"No, you shall not be parted!" she said, "and if there be a resurrection as the priests prate of—why, you shall e'en wake with the doll in your arms!"

So the pair, in death not divided, were wrapt up together, and the gipsy woman prepared to carry her light burden afield. But before doing so she went to the bed. It was an ancient woman who lay thereon, clutching the bed-clothes, and drawn together with the last agony. La Giralda gazed at her a moment.

"You I cannot carry—it is impossible," she muttered; "you must take your chance—even as I, if so be that the plague comes to me from this innocent!"

Nevertheless, she cast another coverlet over the dead woman's face, and went down the broad stairs of red brick, carrying her burden like a precious thing. La Giralda might be no good Catholic, no fervent Protestant, but I doubt not the First Martyr of the faith, the Preacher of the Mount, would have admitted her to be a very fair Christian. On the whole I cannot think her chances in the life to come inferior to those of the astute Don Baltasar Varela, Prior of the Abbey of Montblanch, or those of many a shining light of orthodoxy in a world given to wickedness.
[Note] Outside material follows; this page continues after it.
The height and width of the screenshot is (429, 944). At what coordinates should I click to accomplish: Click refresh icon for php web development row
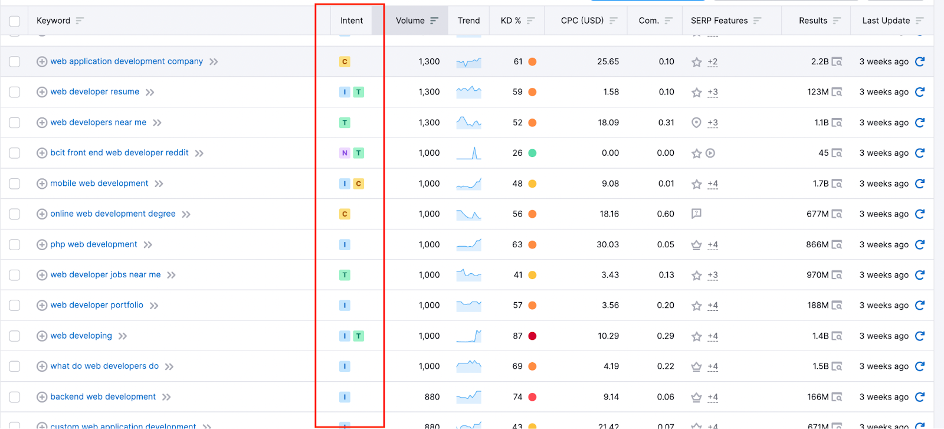coord(919,244)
Down in the shady angle of the little orchard the old gipsy found a little garden of flowers, geranium and white jasmine, perhaps planted to cast into the rude coffin of a neighbour, Yerba Luisa, or lemon verbena for the decoctions of a simple pharmacopœia, on the outskirts of these a yet smaller plot had been set aside. It was edged with white stones from the hillside, and many coloured bits of broken crockery decorated it. A rose-bush in the midst had been broken down by some hasty human foot, or perhaps by a bullock or other large trespassing animal. There were nigh a score of rose-buds upon it—all now parched and dead, and the whole had taken on the colour of the soil.
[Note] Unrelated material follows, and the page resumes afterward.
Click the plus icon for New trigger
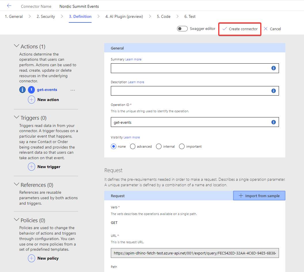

La Giralda stood a moment before laying her burden down. She had the strong heart of her ancient people. The weakness of tears had not visited her eyes for years—indeed, not since she was a girl, and had cried at parting from her first sweetheart, whom she never saw again. So she looked apparently unmoved at the pitiful little square of cracked earth, edged with its fragments of brown and blue pottery, and at the broken rose-bush lying as if also plague-stricken across it, dusty, desolate, and utterly forlorn. Yet, as we have said, was her heart by no means impervious to feeling. She had wonderful impulses, this parched mahogany-visaged Giralda.

"It is the little one's own garden—I will lay her here!" she said to herself.

So without another word she departed in search of mattock and spade. She found them easily and shortly, for the hireling servants of the house had fled in haste, taking nothing with them. In a quarter of an hour the hole was dug. The rose-tree, being in the way, was dragged out and thrown to one side. La Giralda, who began to think of her donkey and goats, hastily deposited the babe within, and upon the white linen the red earth fell first like thin rain, and afterwards, when the sheet was covered, in lumps and mattock-clods. For La Giralda desired to be gone, suddenly becoming mindful of the precepts of the Sergeant.

"No priest has blessed the grave," she said; "I can say no prayers over her! Who is La Giralda that she should mutter the simplest prayer? But when the Master of Life awakes the little one, and when He sees the look she will cast on her poor puppet of wood, He will take her to His bosom even as La Giralda, the mother of many, would have taken her! God, the Good One, cannot be more cruel than a woman of the heathen!"

And so with the broken pottery for a monument, and the clasp of infant hands about the wooden doll for a prayer to God, the dead babe was left alone, unblessed and unconfessed—but safe.